NSA Wiretaps: If Technology Leaps Forward, Will Politics Catch up?

While Congress and the blogosphere debates the legality of President Bush’s executive orders putting the National Security Agency in the business of tapping American citizens communications without a court warrant, the tech site ArsTechnica offers an intriguing theory about the underlying technology being used by the NSA, and a possible explanation for the government’s reluctance to use the Foreign Intelligence Surveillance Act (FISA) court process for their wiretaps. Extrapolating from various public statements indicating that new technology was involved, ArsTechnica writer Hannibal surmises that

It is entirely possible that the NSA technology at issue here is some kind of high-volume, automated voice recognition and pattern matching system. Now, I don’t at all believe that all international calls are or could be monitored with such a system, or anything like that. Rather, the NSA could very easily narrow down the amount of phone traffic that they’d have to a relatively small fraction of international calls with some smart filtering. First, they’d only monitor calls where one end of the connection is in a country of interest. Then, they’d only need the ability to do a roving random sample of a few seconds from each call in that already greatly narrowed pool of calls.

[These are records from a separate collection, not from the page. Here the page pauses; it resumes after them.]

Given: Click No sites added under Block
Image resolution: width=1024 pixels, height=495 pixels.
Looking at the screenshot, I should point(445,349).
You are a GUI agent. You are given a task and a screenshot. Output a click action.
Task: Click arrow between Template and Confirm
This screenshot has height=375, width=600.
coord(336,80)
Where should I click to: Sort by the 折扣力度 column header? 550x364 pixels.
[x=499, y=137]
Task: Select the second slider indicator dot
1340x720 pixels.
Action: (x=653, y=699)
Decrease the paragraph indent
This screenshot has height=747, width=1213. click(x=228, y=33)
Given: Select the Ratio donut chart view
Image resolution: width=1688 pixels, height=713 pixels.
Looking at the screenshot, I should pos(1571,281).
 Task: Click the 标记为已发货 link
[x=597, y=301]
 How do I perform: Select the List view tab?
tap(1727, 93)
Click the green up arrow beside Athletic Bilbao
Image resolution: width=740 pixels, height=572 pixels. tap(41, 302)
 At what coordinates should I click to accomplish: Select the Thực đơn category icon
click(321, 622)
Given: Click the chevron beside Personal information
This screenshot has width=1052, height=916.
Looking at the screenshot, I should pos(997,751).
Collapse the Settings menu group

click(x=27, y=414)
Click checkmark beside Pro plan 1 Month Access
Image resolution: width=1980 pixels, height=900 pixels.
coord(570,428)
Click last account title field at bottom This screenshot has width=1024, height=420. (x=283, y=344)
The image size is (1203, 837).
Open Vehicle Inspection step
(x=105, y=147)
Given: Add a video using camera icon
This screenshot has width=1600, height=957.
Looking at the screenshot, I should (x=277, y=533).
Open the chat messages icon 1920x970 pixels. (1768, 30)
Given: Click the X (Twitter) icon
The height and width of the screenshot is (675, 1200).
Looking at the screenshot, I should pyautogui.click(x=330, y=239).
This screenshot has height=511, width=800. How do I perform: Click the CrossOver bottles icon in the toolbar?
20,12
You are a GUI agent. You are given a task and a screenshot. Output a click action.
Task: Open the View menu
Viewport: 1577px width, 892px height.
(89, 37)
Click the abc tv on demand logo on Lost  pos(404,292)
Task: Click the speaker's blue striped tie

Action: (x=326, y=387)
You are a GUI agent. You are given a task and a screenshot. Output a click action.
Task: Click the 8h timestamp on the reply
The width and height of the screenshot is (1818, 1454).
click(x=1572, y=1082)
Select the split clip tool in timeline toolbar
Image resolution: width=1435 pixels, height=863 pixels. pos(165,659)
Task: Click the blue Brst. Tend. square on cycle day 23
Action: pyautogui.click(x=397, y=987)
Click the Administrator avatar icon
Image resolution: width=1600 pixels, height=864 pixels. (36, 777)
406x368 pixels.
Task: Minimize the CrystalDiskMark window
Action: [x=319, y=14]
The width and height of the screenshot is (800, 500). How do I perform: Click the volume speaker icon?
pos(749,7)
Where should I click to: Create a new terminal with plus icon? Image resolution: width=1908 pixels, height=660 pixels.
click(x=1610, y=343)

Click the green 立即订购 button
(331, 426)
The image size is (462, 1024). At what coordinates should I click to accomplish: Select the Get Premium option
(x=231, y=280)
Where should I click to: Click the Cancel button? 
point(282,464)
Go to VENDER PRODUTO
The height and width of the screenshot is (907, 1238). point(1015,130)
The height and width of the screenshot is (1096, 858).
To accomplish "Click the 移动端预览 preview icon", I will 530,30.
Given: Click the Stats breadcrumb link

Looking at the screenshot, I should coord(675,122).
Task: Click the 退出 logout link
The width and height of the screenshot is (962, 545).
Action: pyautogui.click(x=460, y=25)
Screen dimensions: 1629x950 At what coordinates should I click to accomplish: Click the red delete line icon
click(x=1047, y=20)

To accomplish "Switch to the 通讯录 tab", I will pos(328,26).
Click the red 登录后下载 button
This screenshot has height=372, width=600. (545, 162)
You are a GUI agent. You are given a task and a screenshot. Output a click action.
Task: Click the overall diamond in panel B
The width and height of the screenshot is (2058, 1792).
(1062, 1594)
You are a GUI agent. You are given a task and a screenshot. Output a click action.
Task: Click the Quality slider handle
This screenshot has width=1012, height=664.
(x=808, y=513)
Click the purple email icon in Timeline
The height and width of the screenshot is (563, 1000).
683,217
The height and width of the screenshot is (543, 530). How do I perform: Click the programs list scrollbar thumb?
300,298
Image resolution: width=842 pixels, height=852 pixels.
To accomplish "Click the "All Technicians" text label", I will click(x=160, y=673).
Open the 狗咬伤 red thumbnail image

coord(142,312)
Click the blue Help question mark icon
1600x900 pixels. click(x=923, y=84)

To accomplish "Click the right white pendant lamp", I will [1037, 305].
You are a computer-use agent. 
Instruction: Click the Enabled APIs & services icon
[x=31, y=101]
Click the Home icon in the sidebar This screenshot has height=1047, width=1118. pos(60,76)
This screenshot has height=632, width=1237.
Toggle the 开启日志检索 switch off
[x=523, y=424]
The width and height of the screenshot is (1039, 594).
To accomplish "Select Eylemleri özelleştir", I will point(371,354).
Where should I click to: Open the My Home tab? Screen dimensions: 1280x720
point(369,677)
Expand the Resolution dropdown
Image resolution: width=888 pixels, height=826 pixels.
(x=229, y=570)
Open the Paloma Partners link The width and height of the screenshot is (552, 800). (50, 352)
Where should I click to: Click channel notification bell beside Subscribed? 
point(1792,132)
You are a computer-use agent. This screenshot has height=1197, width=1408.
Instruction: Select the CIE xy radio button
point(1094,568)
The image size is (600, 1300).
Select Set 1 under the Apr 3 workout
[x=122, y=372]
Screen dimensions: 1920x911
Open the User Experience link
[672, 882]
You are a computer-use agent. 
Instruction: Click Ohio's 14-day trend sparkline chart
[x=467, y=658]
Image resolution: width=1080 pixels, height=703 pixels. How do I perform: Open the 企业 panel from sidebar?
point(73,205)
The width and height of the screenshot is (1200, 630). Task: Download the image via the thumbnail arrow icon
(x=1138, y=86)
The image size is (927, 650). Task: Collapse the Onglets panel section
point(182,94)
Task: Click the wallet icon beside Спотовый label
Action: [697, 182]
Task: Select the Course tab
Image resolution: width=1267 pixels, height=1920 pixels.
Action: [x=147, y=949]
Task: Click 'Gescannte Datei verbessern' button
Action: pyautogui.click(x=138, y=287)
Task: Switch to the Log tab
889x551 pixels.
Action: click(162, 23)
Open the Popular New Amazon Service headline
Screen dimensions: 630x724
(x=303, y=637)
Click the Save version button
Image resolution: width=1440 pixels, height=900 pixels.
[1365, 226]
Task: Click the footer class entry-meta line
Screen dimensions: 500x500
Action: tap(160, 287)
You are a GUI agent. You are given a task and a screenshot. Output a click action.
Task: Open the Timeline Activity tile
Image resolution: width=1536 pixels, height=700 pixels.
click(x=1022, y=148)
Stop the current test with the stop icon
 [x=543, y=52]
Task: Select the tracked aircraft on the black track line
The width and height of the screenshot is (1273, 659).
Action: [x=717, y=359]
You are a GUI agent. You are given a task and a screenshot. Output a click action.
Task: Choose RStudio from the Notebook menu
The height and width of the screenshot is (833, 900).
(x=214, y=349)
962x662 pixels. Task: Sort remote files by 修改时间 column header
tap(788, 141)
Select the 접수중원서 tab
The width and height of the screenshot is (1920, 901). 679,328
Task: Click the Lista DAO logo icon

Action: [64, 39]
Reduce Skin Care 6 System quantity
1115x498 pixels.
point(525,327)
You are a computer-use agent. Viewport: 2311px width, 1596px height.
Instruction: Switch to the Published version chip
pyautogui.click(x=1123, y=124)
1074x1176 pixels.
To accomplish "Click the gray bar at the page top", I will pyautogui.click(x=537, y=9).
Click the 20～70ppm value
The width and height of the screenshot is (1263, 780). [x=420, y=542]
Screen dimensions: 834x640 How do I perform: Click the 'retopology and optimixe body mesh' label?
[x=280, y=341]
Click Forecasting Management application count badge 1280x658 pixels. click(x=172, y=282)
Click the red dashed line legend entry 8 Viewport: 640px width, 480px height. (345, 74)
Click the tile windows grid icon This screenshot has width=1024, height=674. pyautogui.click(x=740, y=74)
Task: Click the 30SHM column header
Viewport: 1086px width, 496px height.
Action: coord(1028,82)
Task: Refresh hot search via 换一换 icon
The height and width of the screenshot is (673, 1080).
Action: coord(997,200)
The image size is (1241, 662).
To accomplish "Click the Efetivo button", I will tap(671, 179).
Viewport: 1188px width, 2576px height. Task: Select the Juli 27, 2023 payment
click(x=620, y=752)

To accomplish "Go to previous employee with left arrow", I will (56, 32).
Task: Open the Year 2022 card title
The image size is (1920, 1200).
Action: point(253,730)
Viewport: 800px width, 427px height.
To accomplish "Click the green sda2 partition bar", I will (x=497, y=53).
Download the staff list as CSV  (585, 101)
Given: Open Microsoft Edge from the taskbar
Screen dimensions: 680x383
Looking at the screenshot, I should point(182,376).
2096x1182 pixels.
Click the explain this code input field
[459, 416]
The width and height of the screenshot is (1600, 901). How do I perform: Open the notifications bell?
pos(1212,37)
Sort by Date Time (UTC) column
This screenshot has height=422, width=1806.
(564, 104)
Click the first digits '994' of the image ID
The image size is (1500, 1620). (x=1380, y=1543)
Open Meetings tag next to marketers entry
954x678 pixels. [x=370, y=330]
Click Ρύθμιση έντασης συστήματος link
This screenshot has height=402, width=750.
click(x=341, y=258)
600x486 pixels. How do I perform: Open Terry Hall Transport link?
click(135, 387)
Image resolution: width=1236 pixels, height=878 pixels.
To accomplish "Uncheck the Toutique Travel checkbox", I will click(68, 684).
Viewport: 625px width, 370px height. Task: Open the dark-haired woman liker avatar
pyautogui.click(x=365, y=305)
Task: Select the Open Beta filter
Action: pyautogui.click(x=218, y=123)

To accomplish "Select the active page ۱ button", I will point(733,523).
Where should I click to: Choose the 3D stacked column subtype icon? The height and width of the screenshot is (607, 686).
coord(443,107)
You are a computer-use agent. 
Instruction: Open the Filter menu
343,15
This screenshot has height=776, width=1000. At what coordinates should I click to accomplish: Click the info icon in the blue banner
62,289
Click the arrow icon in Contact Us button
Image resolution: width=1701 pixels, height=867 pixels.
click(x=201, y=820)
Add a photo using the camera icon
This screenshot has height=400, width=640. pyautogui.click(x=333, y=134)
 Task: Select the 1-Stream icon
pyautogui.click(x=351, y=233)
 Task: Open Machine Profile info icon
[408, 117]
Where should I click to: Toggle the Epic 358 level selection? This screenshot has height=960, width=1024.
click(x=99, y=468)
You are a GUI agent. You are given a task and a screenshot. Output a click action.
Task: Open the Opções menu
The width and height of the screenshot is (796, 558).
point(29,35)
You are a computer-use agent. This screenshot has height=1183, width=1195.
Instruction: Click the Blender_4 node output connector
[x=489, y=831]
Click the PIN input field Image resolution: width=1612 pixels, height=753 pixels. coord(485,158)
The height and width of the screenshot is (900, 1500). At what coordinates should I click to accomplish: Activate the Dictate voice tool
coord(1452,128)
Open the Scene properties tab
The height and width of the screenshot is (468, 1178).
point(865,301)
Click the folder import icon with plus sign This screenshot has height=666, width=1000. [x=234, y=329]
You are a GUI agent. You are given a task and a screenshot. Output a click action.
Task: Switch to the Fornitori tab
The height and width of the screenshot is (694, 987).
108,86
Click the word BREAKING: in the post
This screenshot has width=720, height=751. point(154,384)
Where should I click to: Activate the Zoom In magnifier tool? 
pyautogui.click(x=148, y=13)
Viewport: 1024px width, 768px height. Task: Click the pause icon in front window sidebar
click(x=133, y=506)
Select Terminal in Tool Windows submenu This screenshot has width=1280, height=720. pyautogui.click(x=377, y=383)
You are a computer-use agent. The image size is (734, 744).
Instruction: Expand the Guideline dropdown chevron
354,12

This might mean a much broader spectrum of calls are being listened in on–perhaps as many as 1 percent of all calls in all major US cities, Hannibal notes after digging up some smart thoughts on this subject from cryptology expert Phil Zimmerman. According to Hannibal, Zimmerman wrote back in 1999:

A year after the CALEA [Communications Assistance for Law Enforcement Act of 1994] passed, the FBI disclosed plans to require the phone companies to build into their infrastructure the capacity to simultaneously wiretap 1 percent of all phone calls in all major U.S. cities. This would represent more than a thousandfold increase over previous levels in the number of phones that could be wiretapped. In previous years, there were only about a thousand court-ordered wiretaps in the United States per year, at the federal, state, and local levels combined. It’s hard to see how the government could even employ enough judges to sign enough wiretap orders to wiretap 1 percent of all our phone calls, much less hire enough federal agents to sit and listen to all that traffic in real time. The only plausible way of processing that amount of traffic is a massive Orwellian application of automated voice recognition technology to sift through it all, searching for interesting keywords or searching for a particular speaker’s voice. If the government doesn’t find the target in the first 1 percent sample, the wiretaps can be shifted over to a different 1 percent until the target is found, or until everyone’s phone line has been checked for subversive traffic. The FBI said they need this capacity to plan for the future. This plan sparked such outrage that it was defeated in Congress. But the mere fact that the FBI even asked for these broad powers is revealing of their agenda.

One percent of all the calls in all major US cities! That is hardly a number that the Administration wants to go to FISA’s judges for permission. At the same time, if the NSA is using a much more powerful system for sifting those calls, actual human eavesdropping on specific calls might be much narrower, and only on those calls that actually contain enough trigger words or patterns to fit some profile.

Nevertheless, if this is the case, it represents a real leap in the technological power of the government to monitor its citizens. The FISA process was put in place when the government was seeking a couple hundred or thousand taps at a time. (Apparently, the government has sought about 19,000 wiretaps and gotten permission for all but five, in all the years since the FISA process was established.) Now, it’s conceivable that the government is listening in on millions of Americans.

When technology rushes ahead, the political process has to catch up and deal with it.